==== ROWS
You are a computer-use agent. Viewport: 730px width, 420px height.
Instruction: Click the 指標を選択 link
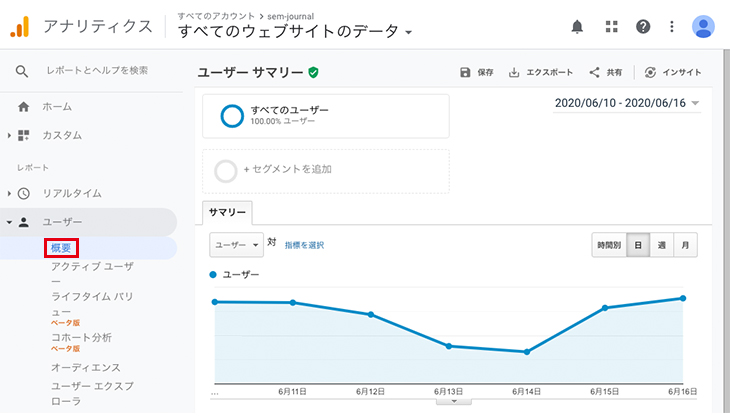click(x=304, y=245)
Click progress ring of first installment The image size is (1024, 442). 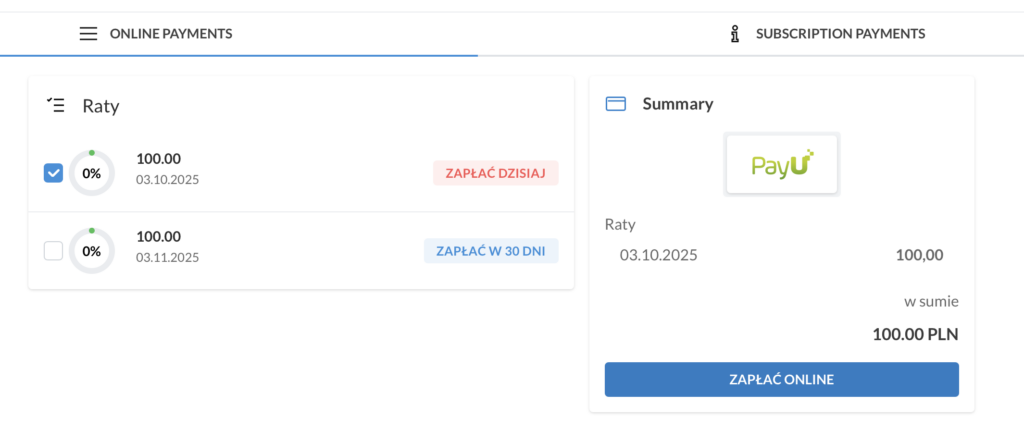coord(92,173)
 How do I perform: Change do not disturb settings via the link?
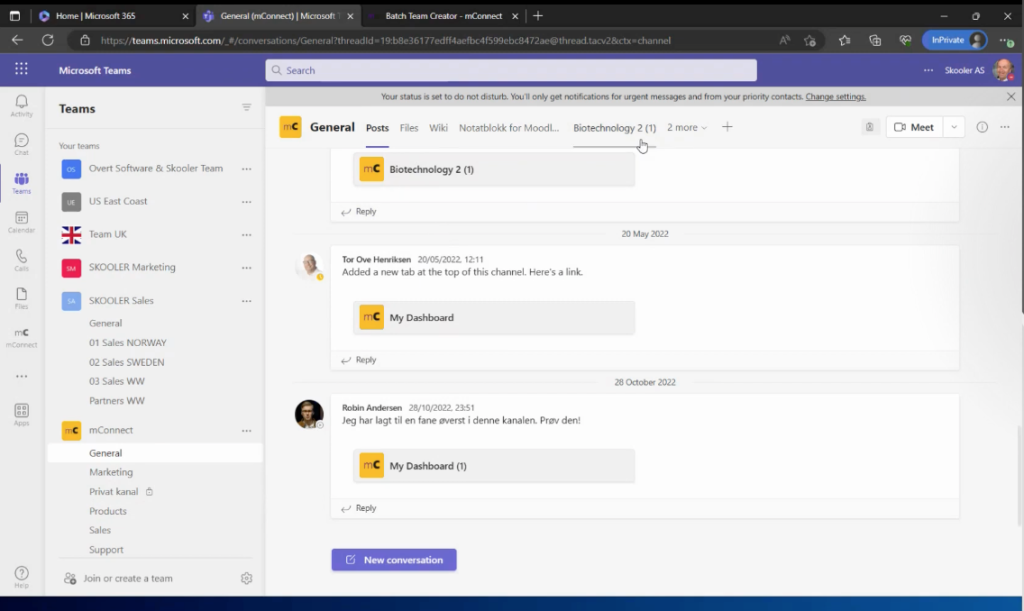pos(837,96)
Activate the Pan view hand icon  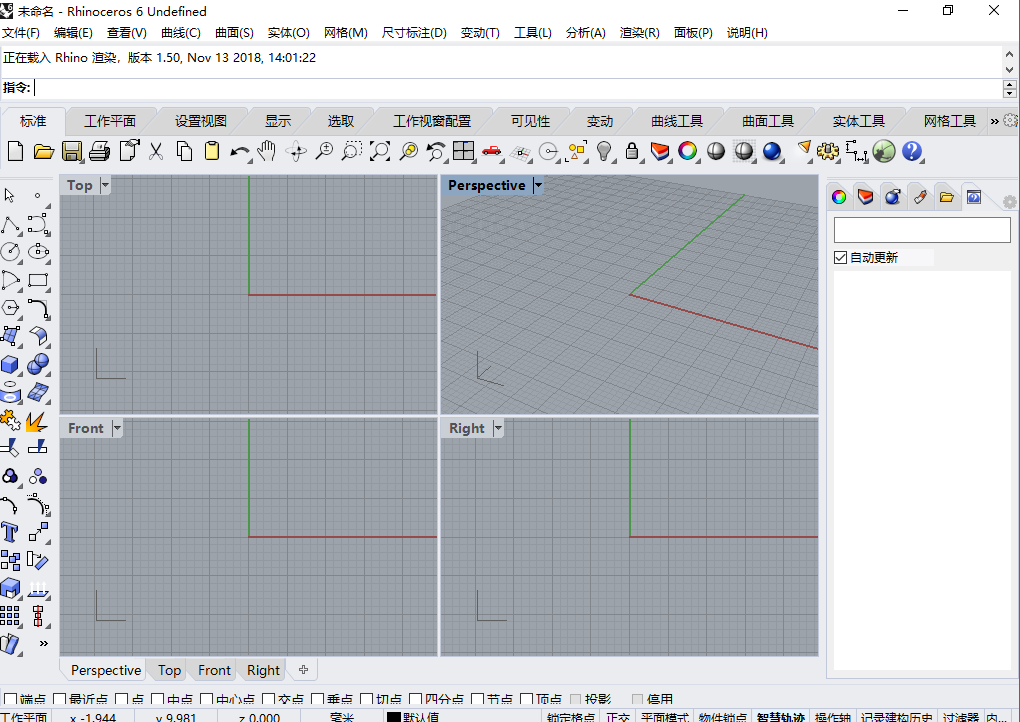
========
Report every line of the material above that contains the word "link".

Instruction: Click the 指標を選択 link
 How do I perform: Change do not disturb settings via the link?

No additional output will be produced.